How do I write in my character’s point of view if I can’t say her or she—you ask. Don’t get me wrong, you can use the pronouns, just hopefully not overuse them. I’ll give an example or two, so show how it can be done. Yes, it’s work but worth it, I think.
Example: Brenda drew in a long, deep breath and let it out in a slow hiss. Then, the memory of the day she received the job offer came to her mind and a hint of a smile crossed her face. She’d been in a terrible mood after engaging in verbal combat with her new publisher. 5 pronouns
To eliminate pronouns, it could say: Brenda drew in a long, deep breath and let it out in a slow hiss. The memory of the job offer brought a smile that widened at the thought of the new publisher’s face, handsome with a hint of a quirkiness that hadn’t been showing today. Her smile died at the thought of the verbal combat he’d initiated. 2 pronouns
Here, we’ve eliminated a few pronouns and some telling, but notice that we’ve also developed Brenda’s character as she relates her opinion of the new boss’s quirkiness, and the fact that he’d instigated the confrontation between them.

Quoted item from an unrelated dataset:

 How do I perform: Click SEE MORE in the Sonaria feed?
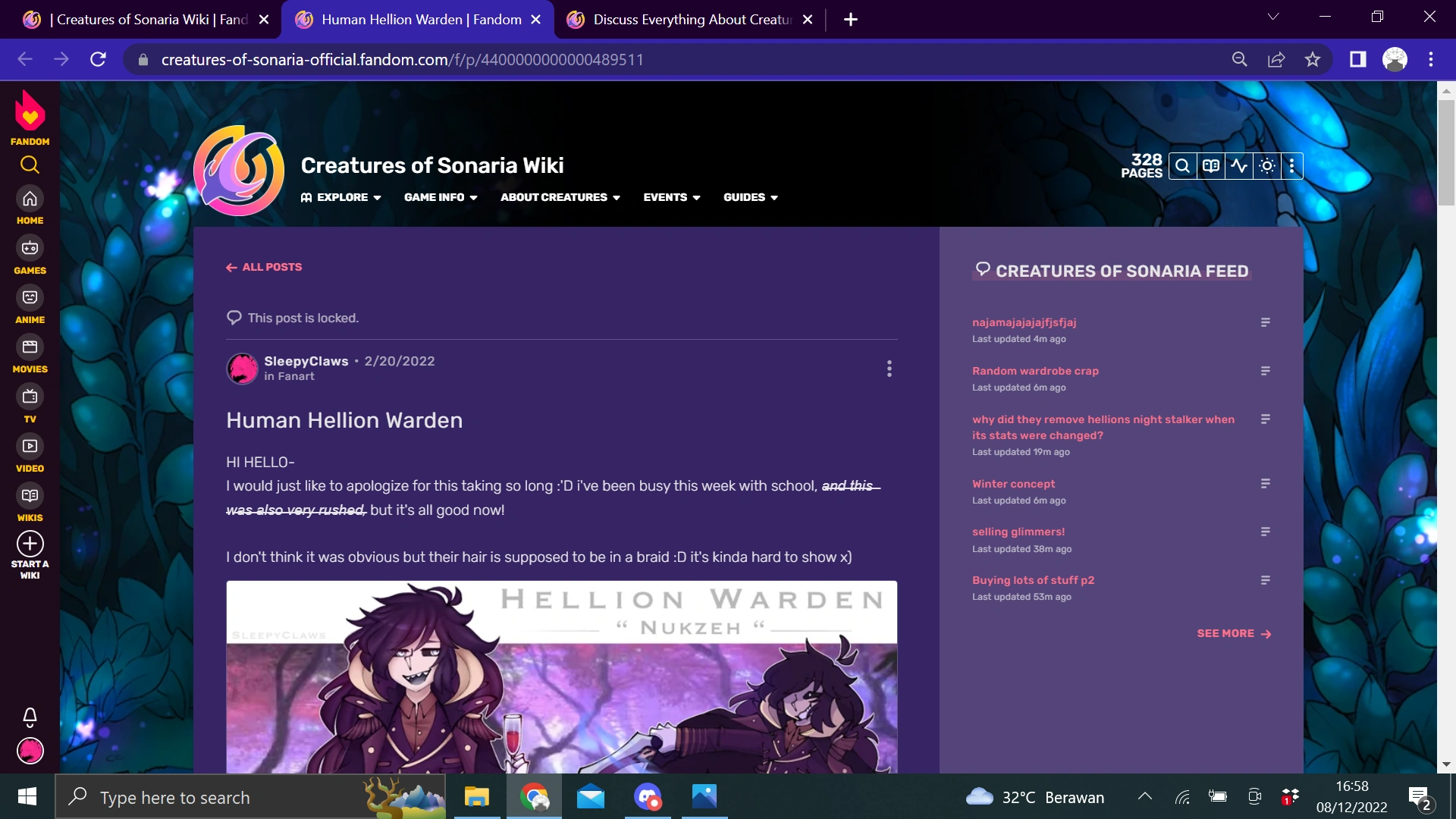click(x=1233, y=633)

One more example: That was the question of the day, Lana thought, since he was out of town the day she interviewed with John Richards. Just then, the door flew open. She jumped so high she swore she floated above the sofa for a split second. A man in an expensive suit strode toward her and she heard her heart thumping. His eyes washed over her and his brows raised in recognition. 11 pronouns
This could say: That was the question of the day, since he was out of town during the interview with John Richards. Just then, the door flew open. Lana jumped so high she envisioned dangling over the sofa like a wind-chime. A gorgeous man wearing an expensive suit strode across the carpet and her heart jack-hammered in reaction. His glance showed appreciation. His brows raised in recognition. 5 pronouns
In this example, we’ve done away with some telling, cut the adverb count in half, eliminated 5 pronouns, replaced a too-common image (heart thumping) with jack-hammered, and added a simile (like a wind-chime).
As I said above, getting rid of pronouns is work, but after a while becomes second nature. Your final result is tighter and more detailed.